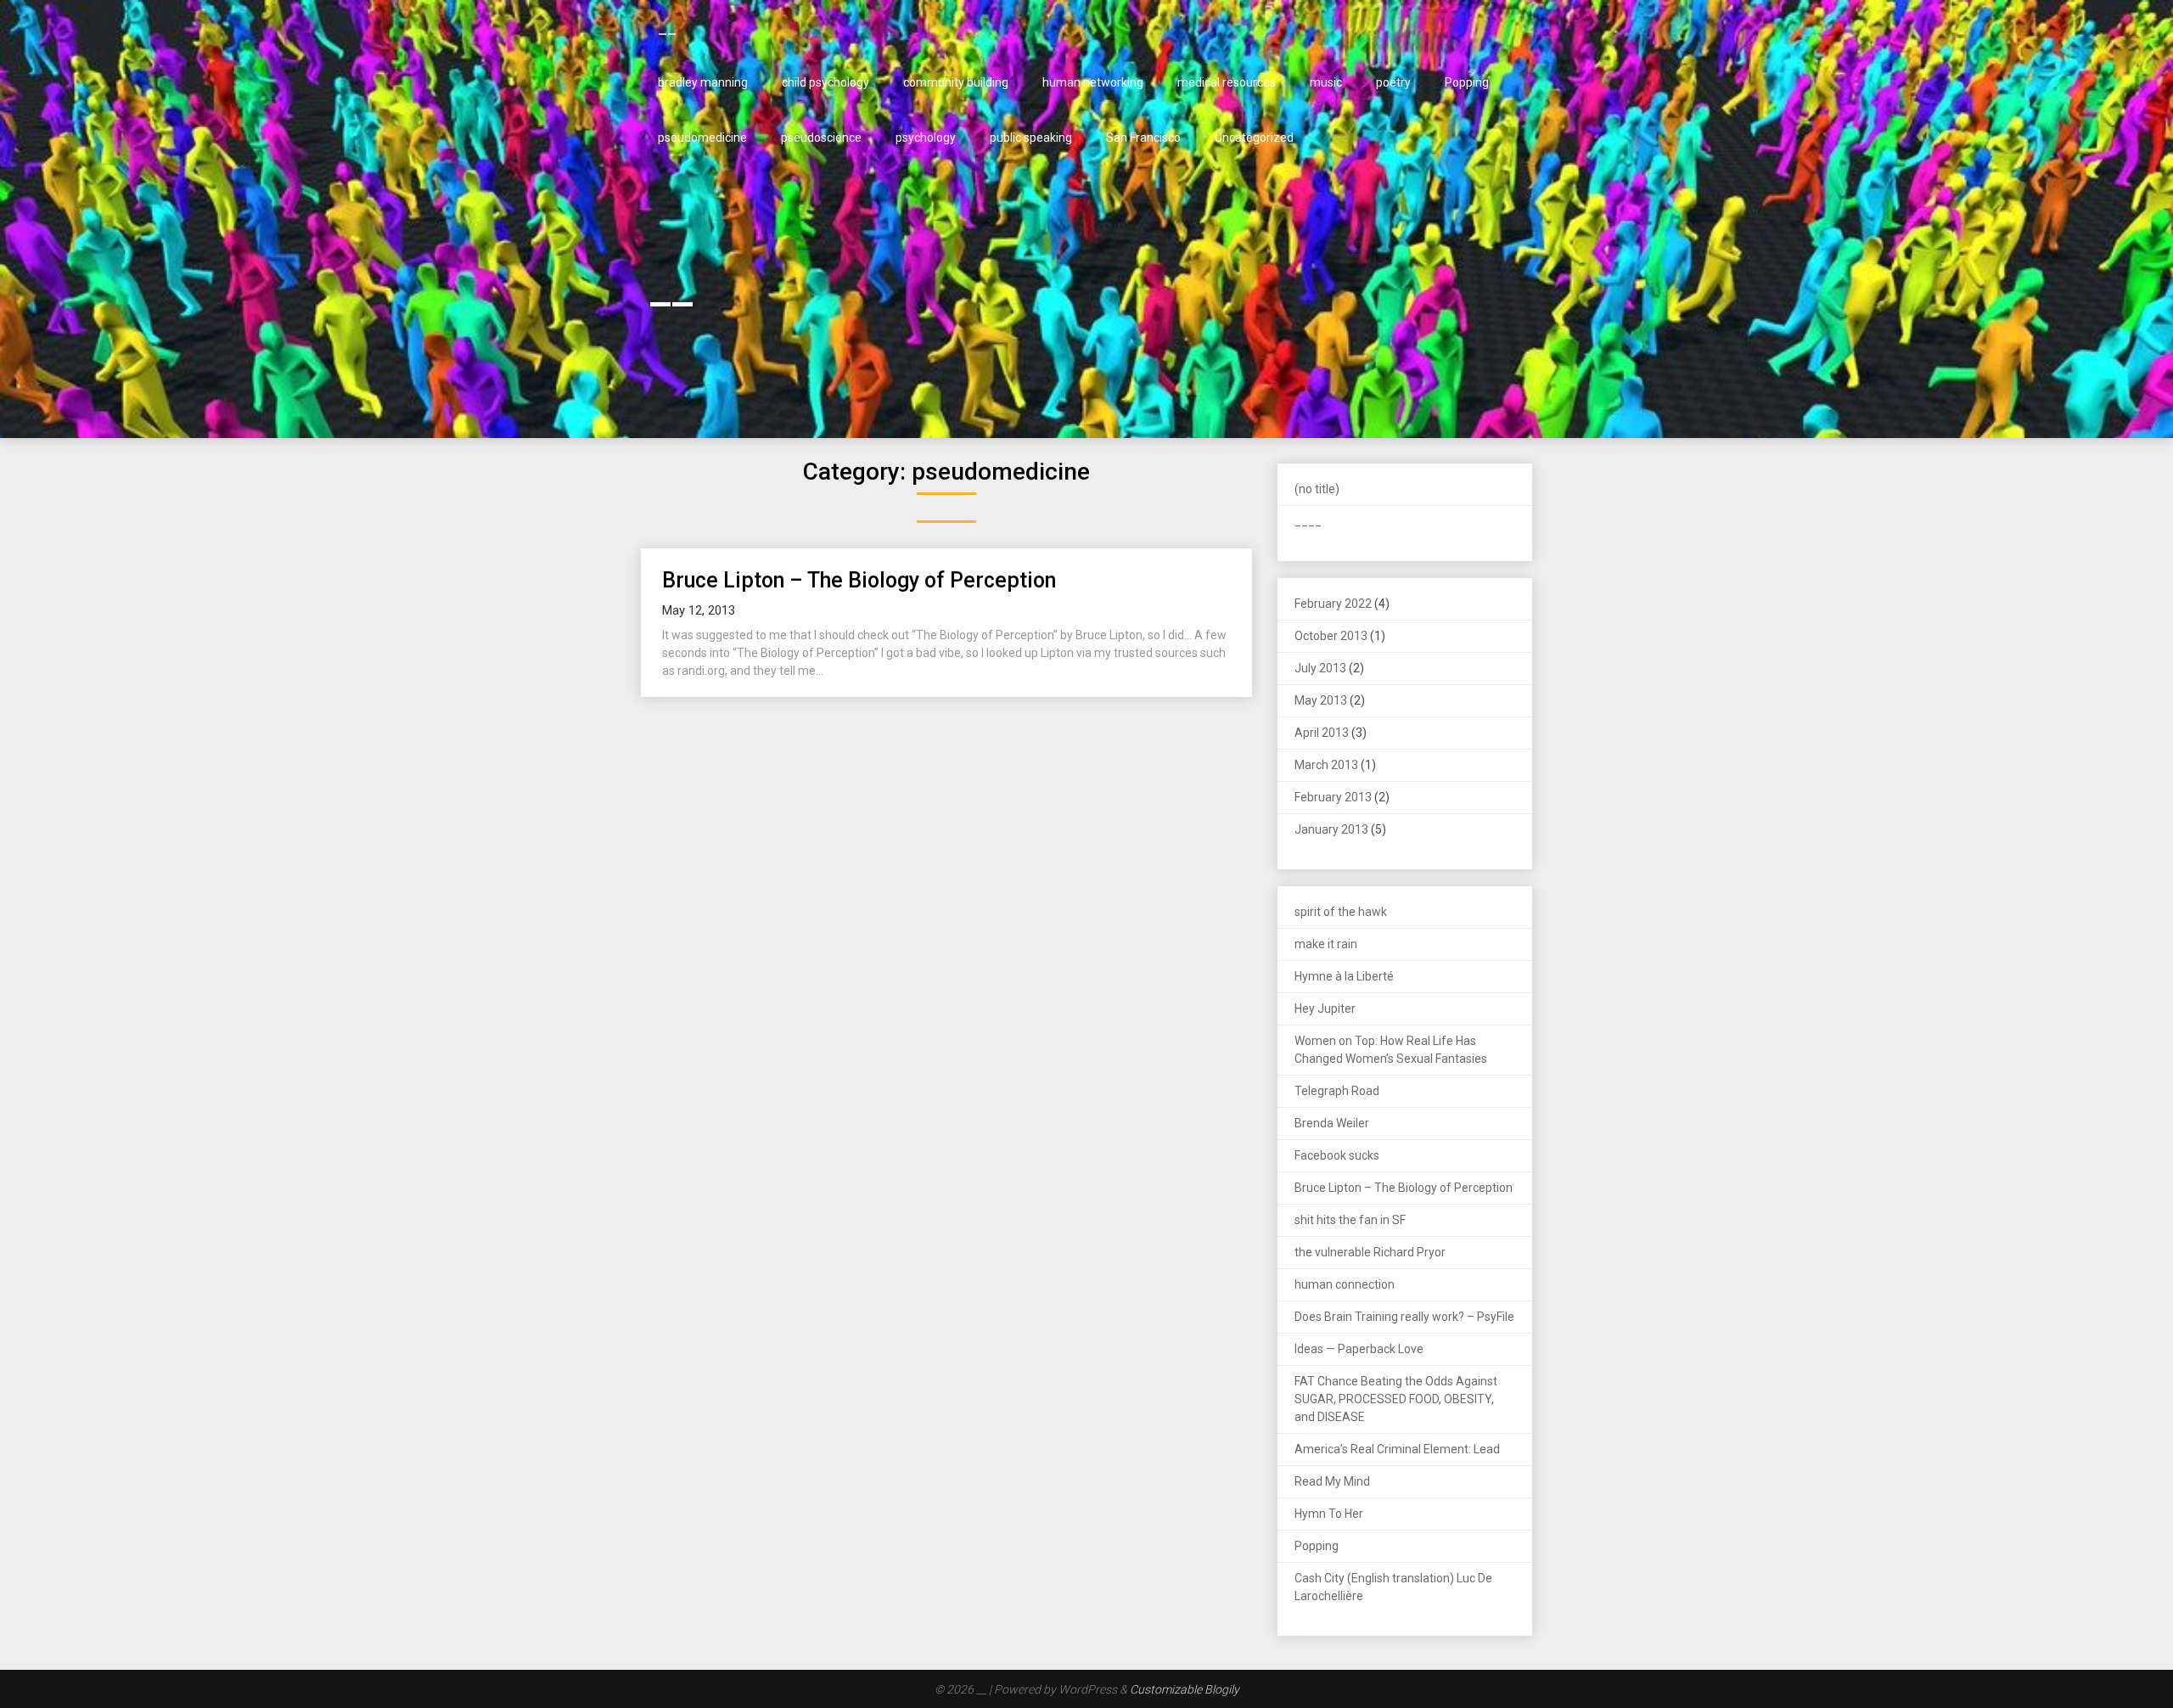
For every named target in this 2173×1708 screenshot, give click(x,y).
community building (955, 82)
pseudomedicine (702, 137)
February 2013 (1333, 797)
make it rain (1325, 944)
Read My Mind (1332, 1481)
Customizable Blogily (1184, 1689)
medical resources (1226, 82)
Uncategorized (1254, 137)
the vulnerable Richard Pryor (1370, 1252)
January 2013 (1331, 829)
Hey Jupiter (1325, 1008)
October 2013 (1330, 636)
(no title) (1316, 489)
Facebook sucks (1336, 1155)
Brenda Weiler (1331, 1123)
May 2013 (1320, 700)
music (1326, 82)
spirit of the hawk (1340, 912)
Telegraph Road (1336, 1091)
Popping (1467, 82)
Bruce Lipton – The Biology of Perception (859, 580)
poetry (1393, 82)
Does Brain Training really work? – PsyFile (1404, 1316)
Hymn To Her (1328, 1513)
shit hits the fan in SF (1350, 1220)
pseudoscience (821, 137)
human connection (1344, 1284)
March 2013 (1326, 765)
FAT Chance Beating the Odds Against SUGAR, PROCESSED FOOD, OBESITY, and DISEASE (1395, 1399)
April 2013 (1321, 732)
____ (1308, 521)
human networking (1092, 82)
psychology (926, 137)
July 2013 (1320, 668)
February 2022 (1333, 603)
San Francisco (1143, 137)
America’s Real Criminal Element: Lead (1397, 1449)
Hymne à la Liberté (1344, 976)
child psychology (825, 82)
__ (667, 27)
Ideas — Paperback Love (1358, 1349)
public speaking (1031, 137)
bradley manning (703, 82)
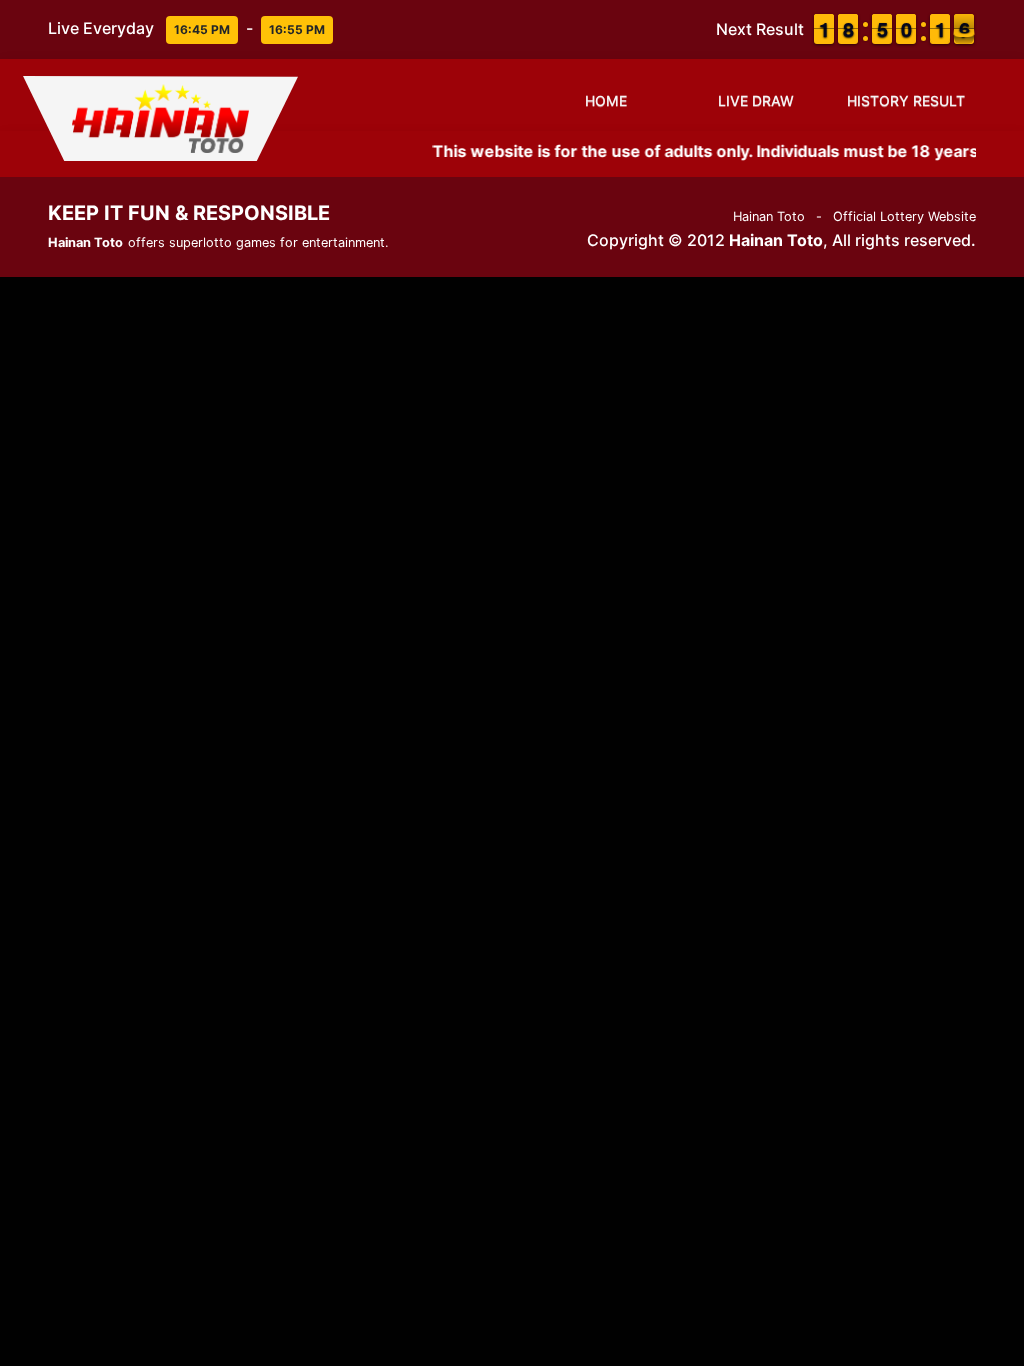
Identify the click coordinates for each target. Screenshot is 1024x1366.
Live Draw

> [TASK TO CARRY OUT]: Find each line in the material above that carries the string "target", and copy it.

> [TASK OUTPUT]:
For every named target in this 2173×1708 screenshot, give click(x,y).
Identify the click coordinates for each target. Screenshot is 1024x1366.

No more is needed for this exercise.